OK, a very nerdy post I admit, but recently in trying to manage lots of images photogrammetry and gaming engines, it's pretty clear that a lot of things breakdown, but here are some notes to help the "cheap" startup folks:
- If you have lots of binary data like images and videos that don't change alot, then the cheapest way to keep them is with cloud buckets in AWS S3 or Google Cloud buckets.
- Register your domain name with Google cloud so your bucket names are controlled by you, so for instance then
gs://tongfamily.comis owned by me and you don't have to worry about people copying it.
- Turn object versioning on with
gcloud set versioning gs://tongfamily.comand then it costs more, but you can't accidentally delete stuff from your buckets unless you really want to.

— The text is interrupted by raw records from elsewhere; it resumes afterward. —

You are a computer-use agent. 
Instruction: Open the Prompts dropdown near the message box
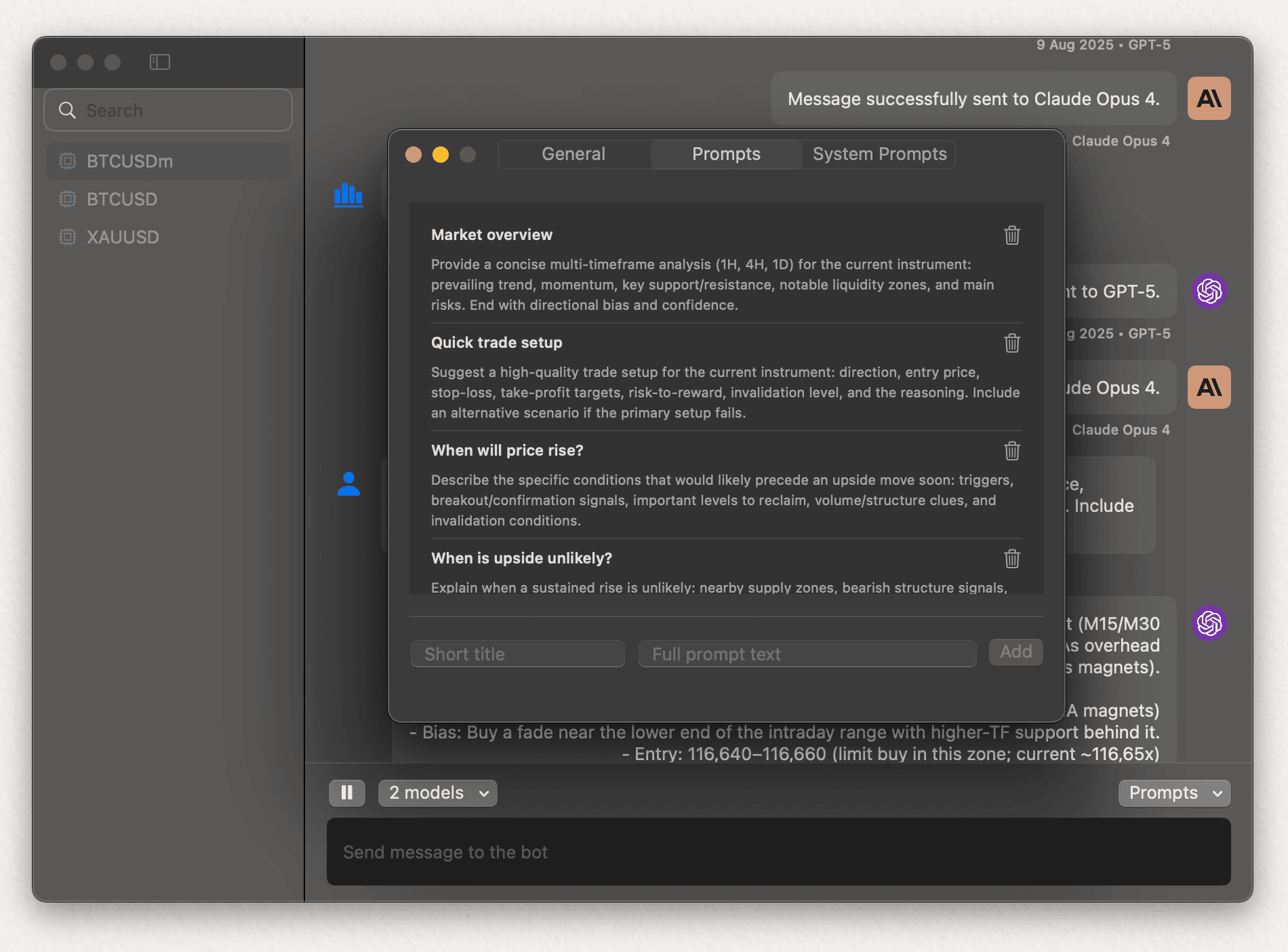click(x=1173, y=793)
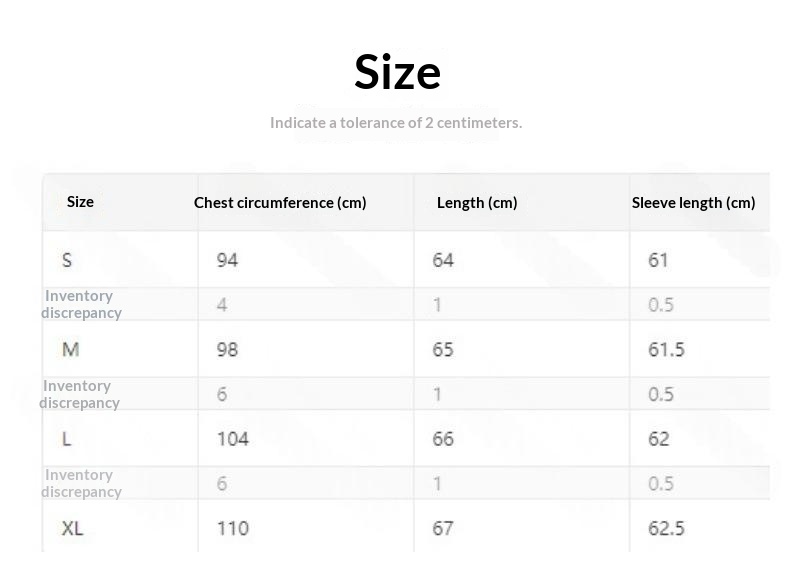Click the length value 66 for size L

443,439
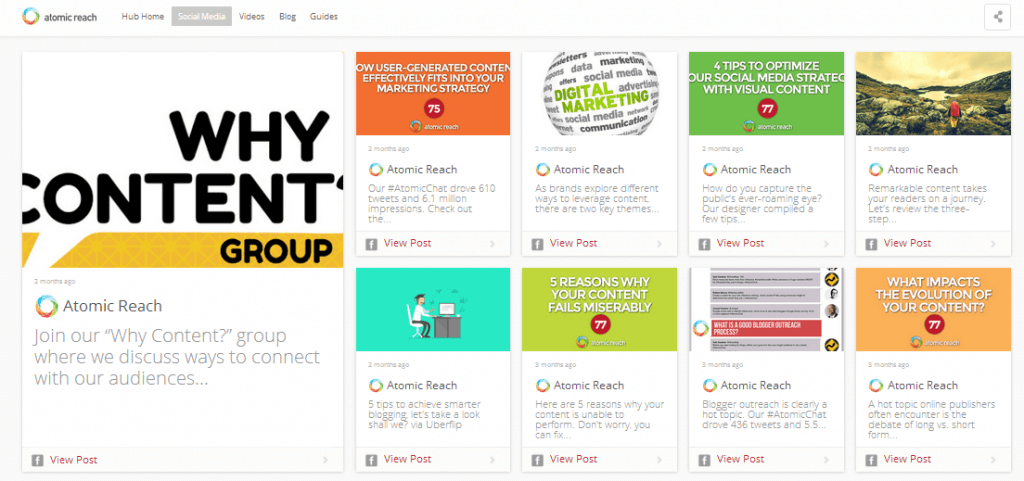Image resolution: width=1024 pixels, height=481 pixels.
Task: Expand arrow on visual content tips card
Action: click(x=825, y=244)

- For things like Reality Capture or Unreal Engine which are storing really big files, you have two choices, run them under Git LFS control, then all the blobs you have are kept there, you are going to have modify your .gitignore for things you don't really need like build artifacts such as compressed files that are used for display. But this works well when you want to revert things.
- However when you are doing this, remember that Git has limits like how many files can be in a single check-in, so if you are deleting or creating thousands of files per commit, then you need to slice those up.
- Git LFS is way more expensive than cloud buckets at $5/month for 50GB of storage but it is nice to have things versioned controlled. Also if you have two tools, you can synchronize their outputs. It is also going to download lots of data down if you are not careful whereas with buckets, you can control what you
- If you do not need this and just want to remember the output files, the Git LFS suffices.
Net, net what makes the most sense to me is that raw input files can live in a storage bucket, but if you are editing and changing things, then Git LFS while more expensive ensures you can revert.